== Texte à lire ==

══════════════════════════════

C'est pour apporter la bonne parole et convaincre les entreprises de se lancer à l'eau qu'une première grande réunion publique s'est tenue à Gravelines le 20 octobre. L'attente est forte puisque pas moins de 300 entreprises avaient fait le déplacement. Certes pour rechercher les premières informations commerciales (les appels d'offre seront relayés sur le site CCI Business Hauts de France), mais aussi pour se rassurer sur la coordination entre ces chantiers historiques qui pleuvent sur le Dunkerquois. Et qui ne manqueront pas de peser sur les ressources locales : humaines d'abord avec 20 000 emplois à recruter, mais aussi matérielles. Autant dire que le territoire doit impérativement se préparer au « fine tuning », autrement dit le pilotage en finesse, pour éviter la sortie de piste.

Une chose est sûre, les acteurs régionaux en ont pris la pleine mesure et la gouvernance est en place pour faire face à ce défi de tous les superlatifs. D'ailleurs, LAHO, structure de formation de la CCI, va piloter un gros chantier de formation, l'un des enjeux cruciaux des prochaines années à Gravelines. L'investissement atteindrait de 15 à 20 M€. Ce centre appelé à former plusieurs milliers de personnes par an pourrait être opérationnel d'ici deux ans.

L'emploi, combustible clé pour le nucléaire 

Les besoins de formation sont énormes. A l'échelle de la France, le Groupement des industriels Français de l'Energie Nucléaire (GIFEN) a planché sur le sujet dans un « plan d'actions compétences » de la filière publié en juin dernier. Il chiffre de 6 000 à 10 000 emplois par an le volume nécessaire à la filière dans les prochaines années. « Ce sont 100 000 emplois sur dix ans. On va travailler dans ce comité stratégique, en coordination avec l'Etat, pour qu'il n'y ait pas de compétition sur les emplois mais bien la recherche d'une logique de filière, expose Mathias Povse, directeur de l'action régionale d'EDF. « On doit s'assurer que les emplois ne soient pas le produit de la chasse chez le voisin mais bien d'une création de ressources nouvelles.»

══════════════════════════════

== Contenu des données ==
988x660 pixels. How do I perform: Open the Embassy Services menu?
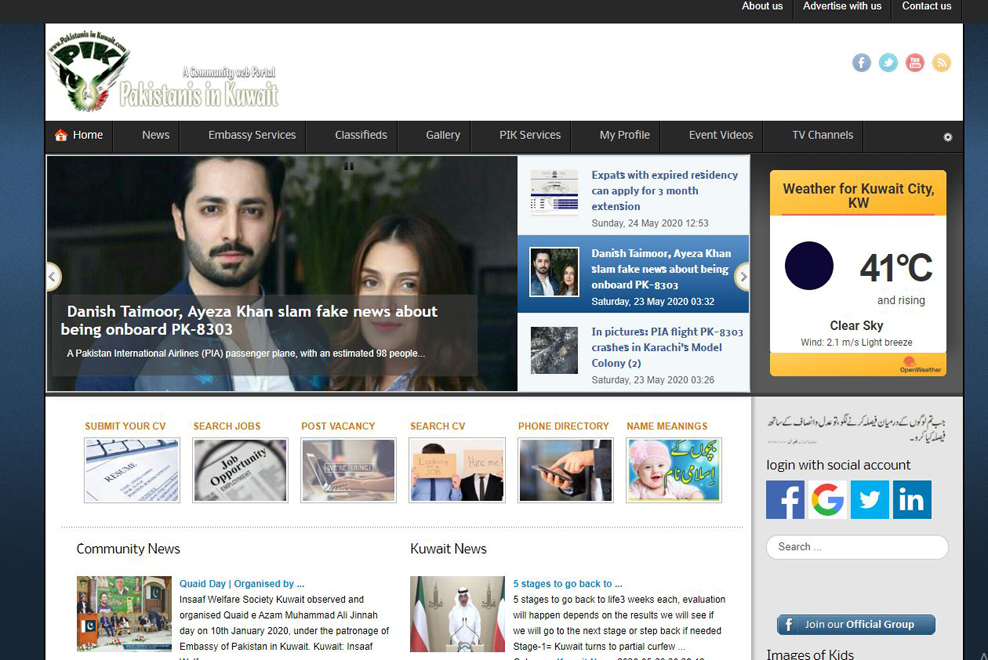[x=252, y=135]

══════════════════════════════

== Objectif 1 ==
Répondez à ces questions sur le texte consacré aux chantiers de Gravelines.
(a) Combien d'entreprises se sont rendues à la réunion publique du 20 octobre à Gravelines ?
(b) À combien s'élèverait l'investissement dans le chantier de formation piloté par LAHO ?
(c) Selon le GIFEN, combien d'emplois par an la filière nucléaire nécessite-t-elle dans les prochaines années ?
== Objectif 2 ==
Poursuivez le texte sur les chantiers de Gravelines à partir de sa dernière phrase.
Les données ne sont pas utiles pour faire ces exercices.

== Corrigé 1 ==
(a) Pas moins de 300 entreprises.
(b) De 15 à 20 M€.
(c) De 6 000 à 10 000 emplois par an.

== Corrigé 2 ==
Pour atteindre cet objectif très ambitieux, une université des Métiers du Nucléaire est mise en place, afin de fédérer et coordonner tous les acteurs de la formation, de l'emploi, ainsi que les associations et entreprises de la filière.

30 actions sont ainsi listées par le GIFEN depuis le levier de la formation continue jusqu'à l'orientation des jeunes en amont vers les filières scientifiques, en passant par le renforcement de l'attractivité du nucléaire.

Or la filière a souffert depuis une quinzaine d'années du désengagement des gouvernements et des pouvoirs publics souvent dépourvus de culture scientifique ou industrielle, et qui ont massivement « œuvré » en faveur du démantèlement. La catastrophe de Fukushima a évidemment pesé lourd, ainsi que la politique allemande. L'échec de cette dernière et l'envolée des prix de l'électricité ont déjà permis au nucléaire de se refaire une virginité. Mais attirer les jeunes générations n'est pas une mince affaire. L'industrie n'a toujours pas l'image qu'elle mériterait. Le nucléaire tout autant. « Il faut pouvoir attirer les jeunes, revaloriser les métiers de l'usine. Pour les gamins, l'usine, ce n'est pas Instagram ! » sourit Marie Delcorte, membre dirigeante du groupe Delcorte, sous-traitant en raccords forgés, à Maubeuge.

 

 A lire aussi : Gabriel Oblin, directeur du projet EPR 2 chez EDF “De nombreux marchés ne nécessitent aucune habilitation propre au nucléaire !"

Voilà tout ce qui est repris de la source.